Add Multi-GPU Support by LovelyBuggies · Pull Request #62 · OpenMLRL/CoMLRL

LovelyBuggies · 2026-02-16T02:59:31Z

No description provided.

LovelyBuggies · 2026-02-27T19:26:03Z

Version 1.3.7 Results

Tests on TLDR

python train_magrpo.py --config configs/magrpo_tldr_config.yaml --override magrpo.parallel_training=none wandb.project=homo_tldr wandb.name=magrpo_tldr_1p7b_1p7b_1gpu

CUDA_VISIBLE_DEVICES=0,1 python train_magrpo.py --config configs/magrpo_tldr_config.yaml --override magrpo.parallel_training=mp mgrpo.agent_devices='[\"cuda:0\",\"cuda:1\"]' wandb.project=homo_tldr wandb.name=magrpo_tldr_1p7b_1p7b_2gpu

It takes 12 H100 hours to train 8000 steps with about 47 Vram usage; or 12 2xH100 hours to train 8000 steps with about 27 Vram usage.
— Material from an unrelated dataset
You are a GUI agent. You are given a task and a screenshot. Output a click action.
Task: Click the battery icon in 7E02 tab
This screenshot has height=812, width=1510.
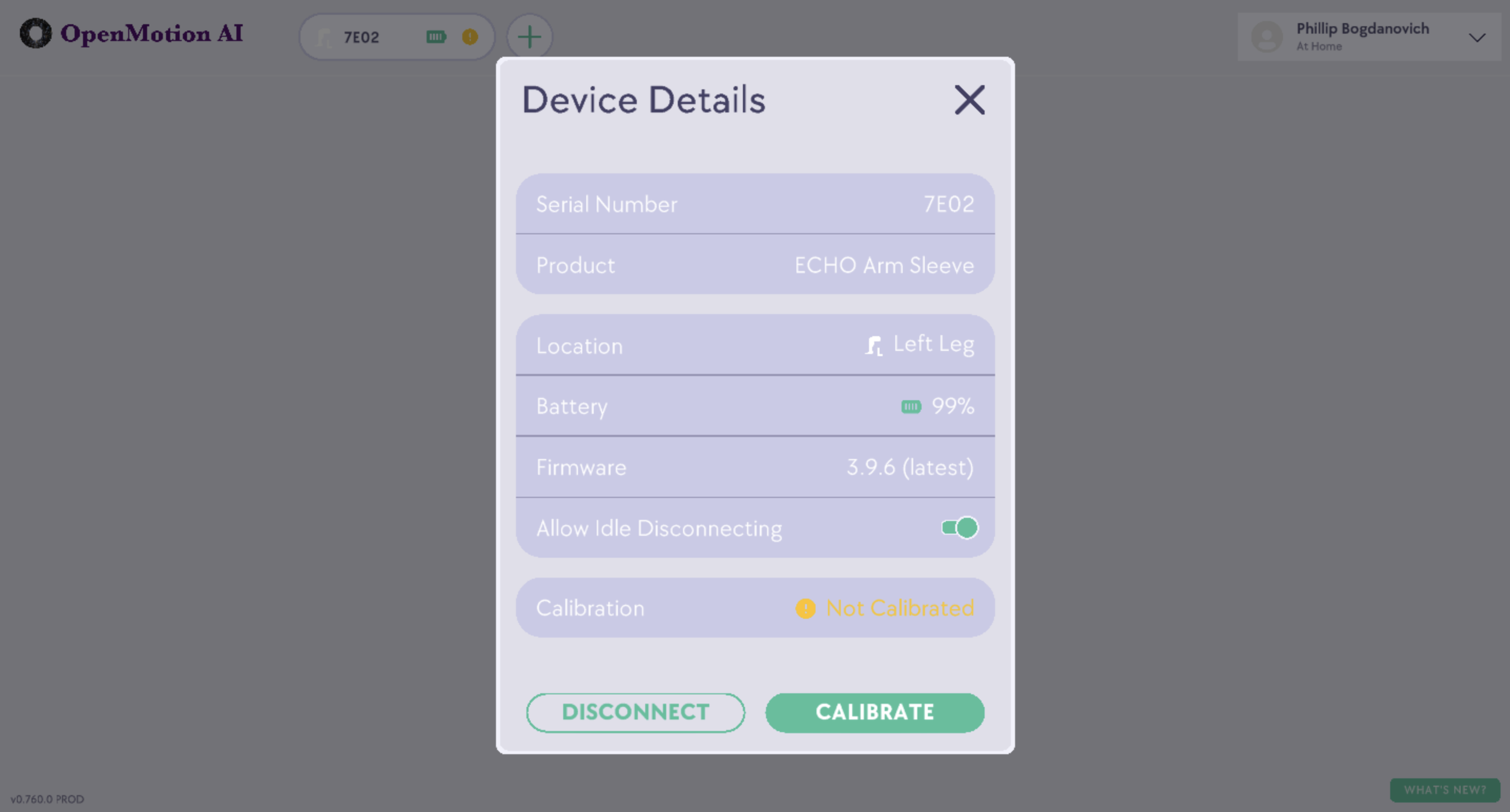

python train_maac.py --config configs/maac_tldr_config.yaml --override maac.parallel_training=None wandb.project=homo_tldr wandb.name=maac_tldr_1p7b_1p7b_1gpu

CUDA_VISIBLE_DEVICES=0,1 python train_maac.py --config configs/maac_tldr_config.yaml --override maac.parallel_training=mp maac.agent_devices='[\"cuda:0\",\"cuda:1\"]' maac.critic_devices='[\"cuda:0\"]' wandb.project=homo_tldr wandb.name=maac_tldr_1p7b_1p7b_2gpu

It takes both 20 hours for 1xH100 or 2xH100 to train 4000 steps with 71G and 51/28G vram usage, respectively (51 because GPU0 also holds CC).

python train_iac.py --config configs/iac_tldr_config.yaml --override iac.parallel_training=none wandb.project=homo_tldr wandb.name=iac_tldr_1p7b_1p7b_1gpu

CUDA_VISIBLE_DEVICES=0,1 python train_iac.py --config configs/iac_tldr_config.yaml --override iac.parallel_training=mp iac.agent_devices='[\"cuda:0\",\"cuda:1\"]' iac.critic_devices='[\"cuda:0\",\"cuda:1\"]' wandb.project=homo_tldr wandb.name=iac_tldr_1p7b_1p7b_2gpu

It takes both 20 hours for 1xH100 or 2xH100 to train 3500 steps with 80G and 50G vram usage, respectively (separate actor-critic).

Tests on CHE

python train_magrpo.py --config configs/magrpo_che_config.yaml --override magrpo.parallel_training=None agent_model.name=None agents='[\"Qwen/Qwen2.5-Coder-3B\",\"Qwen/Qwen3-4B-Instruct-2507\"]' magrpo.agent_devices='[\"cuda:0\",\"cuda:1\"]' critic_model.name=None critics=None wandb.project=hetero_che wandb.name=magrpo_che_3b_4b_1gpu

CUDA_VISIBLE_DEVICES=0,1 python train_magrpo.py --config configs/magrpo_che_config.yaml --override magrpo.parallel_training=mp agent_model.name=None agents='[\"Qwen/Qwen2.5-Coder-3B\",\"Qwen/Qwen3-4B-Instruct-2507\"]' magrpo.agent_devices='[\"cuda:0\",\"cuda:1\"]' critic_model.name=None critics=None wandb.project=hetero_che wandb.name=magrpo_che_3b_4b_2gpu

It takes about 5 H200 hours to train 6000 steps with 100 Vram usage.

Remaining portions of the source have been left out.